Peu informés sur leurs droits, quasiment pas syndiqués, souvent confrontés à des problématiques de logement ou de non rémunération des heures supplémentaires, ces salariés, en majorité des femmes, mais aussi des jeunes de moins de 26 ans, seraient entre 700.000 et deux millions en France, exerçant principalement dans l'agriculture, la restauration, l'hôtellerie et le tourisme.
« L'objectif premier des nouvelles dispositions est qu'on puisse sécuriser leur emploi, ce qui répond à une revendication de longue date des saisonniers », explique le ministère du Travail. Les articles 86 et 87 de la loi travail prévoient ainsi que les branches employant un grand nombre de ces salariés négocient « les modalités de reconduction » de leurs contrats d'une saison sur l'autre et la prise en compte de leur ancienneté. Ces négociations doivent intervenir dans les six mois à compter de la promulgation de la loi, intervenue le 8 août. A défaut, une ordonnance sera prise d'ici mai 2017.

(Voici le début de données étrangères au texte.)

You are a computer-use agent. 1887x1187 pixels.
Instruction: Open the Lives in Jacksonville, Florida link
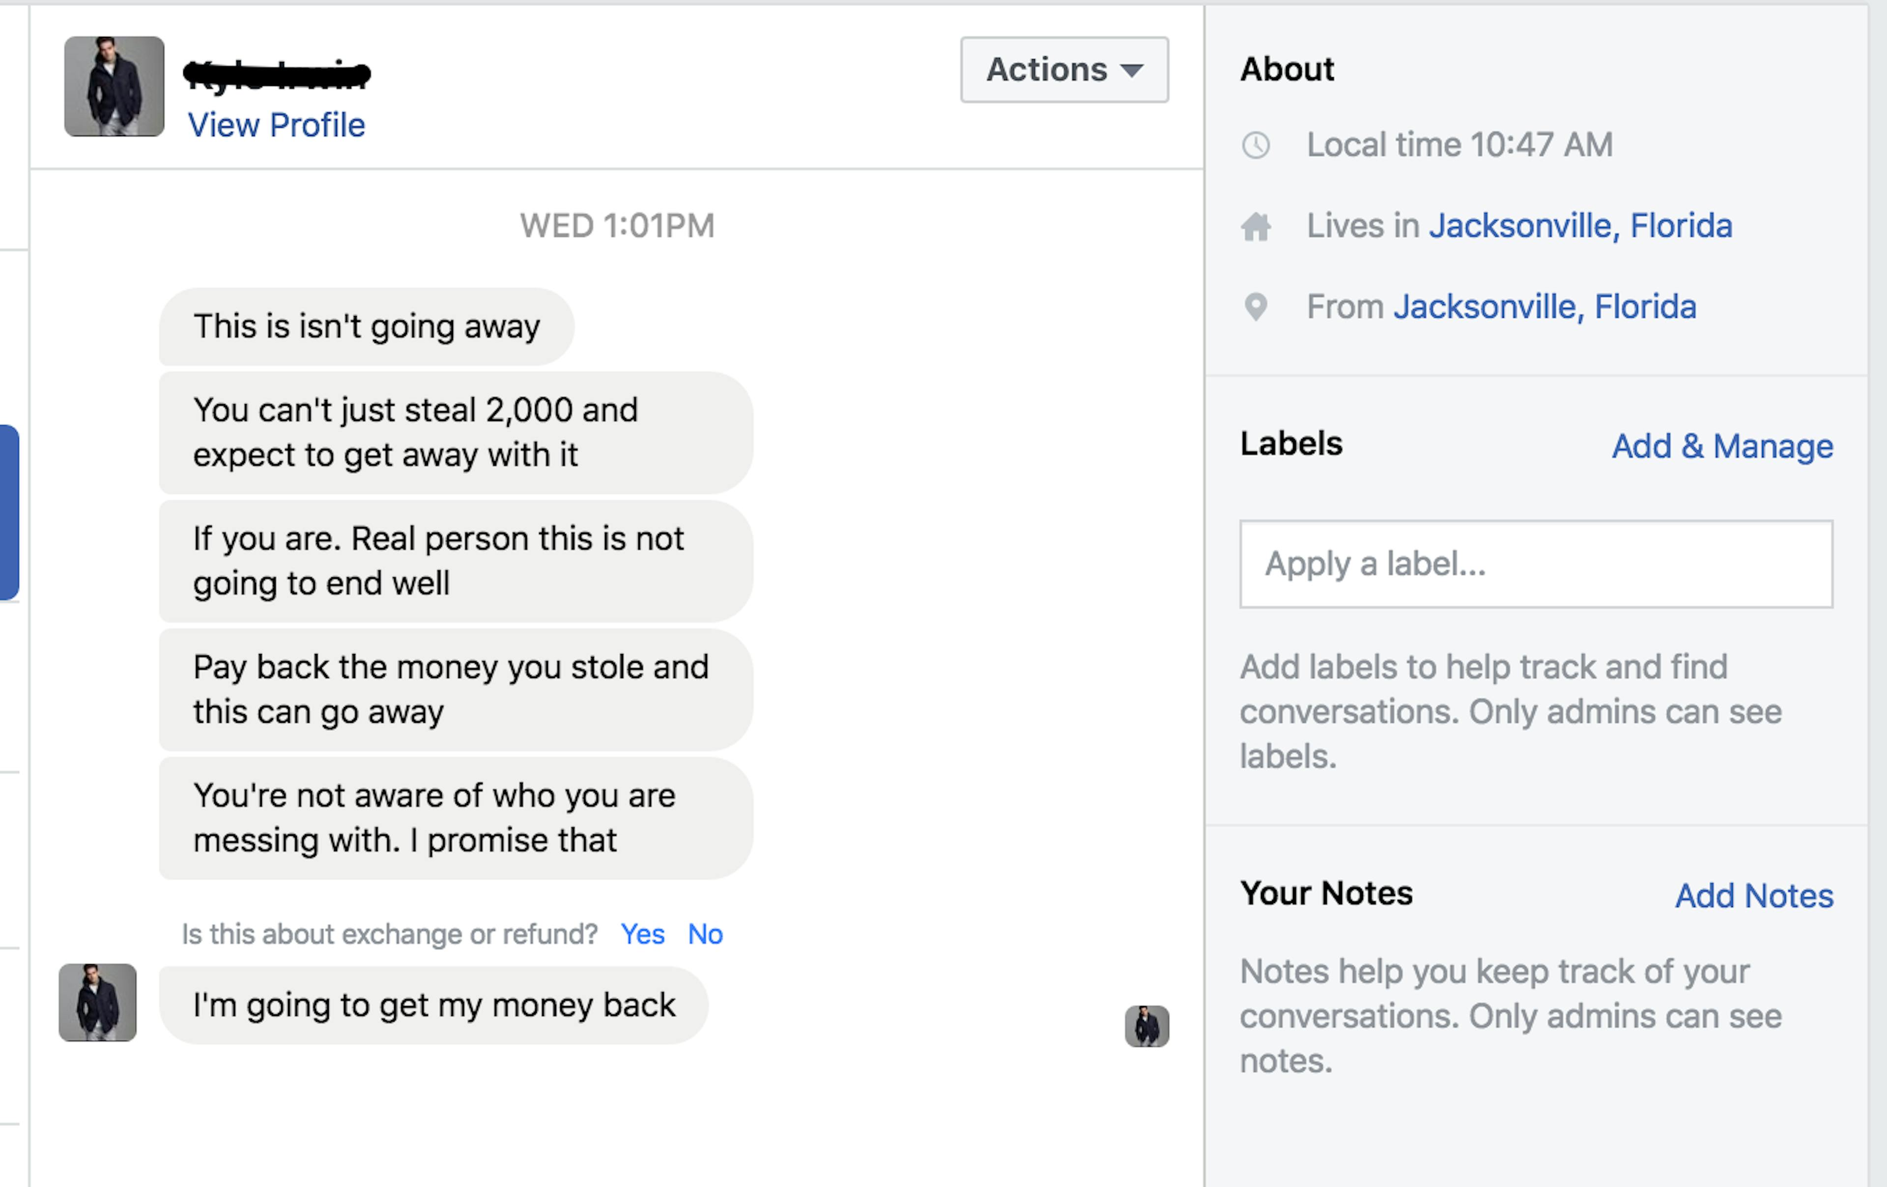click(1580, 226)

Sera également mise en place une expérimentation sur trois ans du CDI intermittent. Le dispositif existe déjà (pour les formateurs de ski par exemple), et se caractérise par des périodes travaillées et non travaillées. Il ouvre les mêmes droits qu'un CDI classique. Interrogés par l'AFP, des étudiants-saisonniers et entrepreneurs se sont dit peu convaincus par les nouvelles mesures portant sur les contrats.

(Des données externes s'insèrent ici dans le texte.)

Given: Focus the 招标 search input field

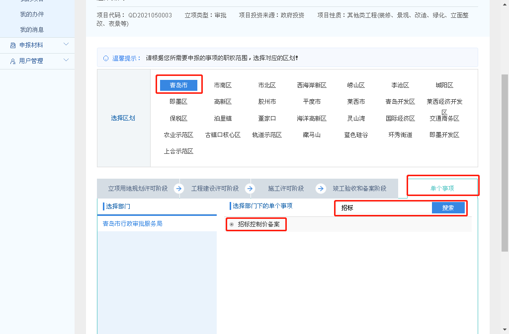Looking at the screenshot, I should (x=384, y=208).
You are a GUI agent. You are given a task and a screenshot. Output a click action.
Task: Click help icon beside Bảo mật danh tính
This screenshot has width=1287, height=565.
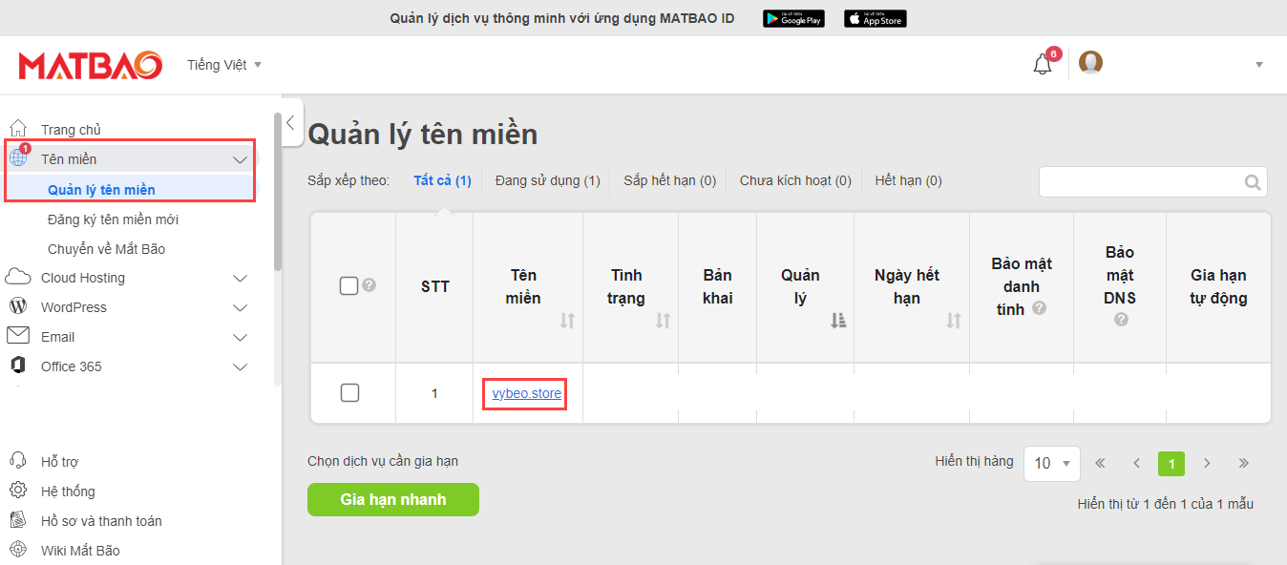(x=1040, y=308)
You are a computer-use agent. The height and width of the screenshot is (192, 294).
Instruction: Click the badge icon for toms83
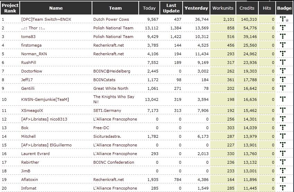point(283,37)
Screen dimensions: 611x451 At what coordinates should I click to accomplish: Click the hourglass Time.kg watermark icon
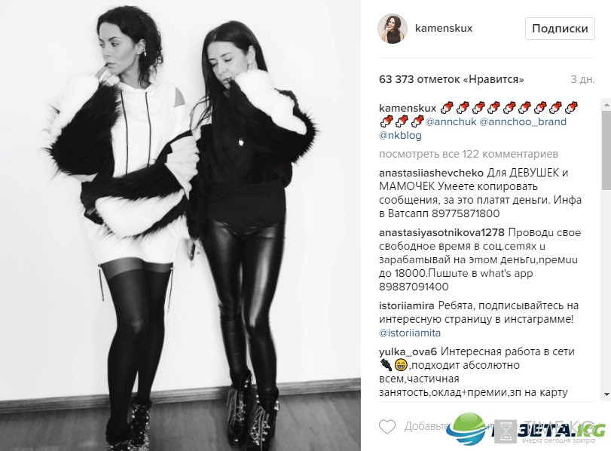(506, 432)
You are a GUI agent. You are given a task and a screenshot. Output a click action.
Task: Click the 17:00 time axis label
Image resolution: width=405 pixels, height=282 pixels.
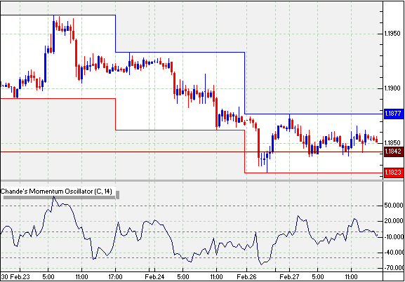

un « effet d'annonce » pour une pratique qui « existe déjà »
« Ce n'est pas ça qui va me permettre de fidéliser davantage ma main-d'oeuvre saisonnière », estime Eric Séguillon, producteur de tomates au Gouesnou (Finistère). « Si des saisonniers font l'affaire, je peux trouver des arrangements pour les fidéliser, en les prenant par exemple à des périodes où je n'ai pas forcément beaucoup de travail mais où ils ont besoin de compléments de revenus », dit-il, assurant aussi donner des primes. Bruno Jahn, directeur de l'Union des métiers et des industries de l'Hôtellerie (Umih) d'Alsace, estime qu'il n'y a « rien de neuf »: « au bout de la troisième saison, on avait obligation de reprendre le même saisonnier en contrat saisonnier indéterminé ».
Serge Bousquet-Cassagne, pruniculteur et président de la Coordination rurale en Lot-et-Garonne, y voit un « effet d'annonce » car la pratique « existe déjà »: « j'embauche des gens du voyage pour ramasser les prunes et ce sont toujours les mêmes qui reviennent d'une année sur l'autre ».

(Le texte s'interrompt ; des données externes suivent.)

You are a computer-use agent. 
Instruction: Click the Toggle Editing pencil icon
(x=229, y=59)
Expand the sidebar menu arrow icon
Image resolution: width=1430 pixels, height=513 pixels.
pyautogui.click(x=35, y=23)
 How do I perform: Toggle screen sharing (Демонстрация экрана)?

Hôtesse d'accueil dans un centre de thalassothérapie près de Caen, Solène n'est pour sa part pas intéressée par une reconduction ou un CDI. « Pour moi qui suis étudiante en architecture, c'est un job d'été et l'année prochaine, j'espère trouver quelque chose de plus proche de mes études ». « Des jobs d'été, on en trouve toujours si on cherche bien », relève David, étudiant et serveur dans un salon de thé, à Luc-sur-Mer (Calvados).
Pas assez ambitieux
La loi travail prévoit aussi que les jours fériés chômés soient payés pour les saisonniers totalisant trois mois d'ancienneté dans l'entreprise. Et ils pourront bénéficier de droits majorés sur leur compte personnel de formation et de la « période de professionnalisation », dispositif permettant une formation qualifiante rémunérée. La CGT, en pointe sur le sujet, salue cette série de mesures comme «un premier pas». « Mais ce n'est pas assez complet, ça ne va pas assez vite et ce n'est pas assez ambitieux », regrette Fabrice Angéi, membre de la direction. Son syndicat aurait souhaité un cadrage des futures négociations afin que soient imposées des discussions sur le temps de travail, le logement, la rémunération ou l'ouverture aux saisonniers de l'indemnisation de fin de CDD, dite « prime de précarité », équivalent à 10% de la rémunération brute.
La loi travail donne par ailleurs une définition de l'emploi saisonnier, une mise au point nécessaire pour ce secteur opaque. Fin juillet, France stratégie, organisme rattaché à Matignon, y a consacré une étude, essayant de voir plus clair dans une nébuleuse qui n'a jusqu'à présent fait l'objet d'aucun recensement exhaustif national, tant le champ des contrats est vaste (CDD saisonniers, missions d'intérim, CDI intermittent, contrats de vendange...).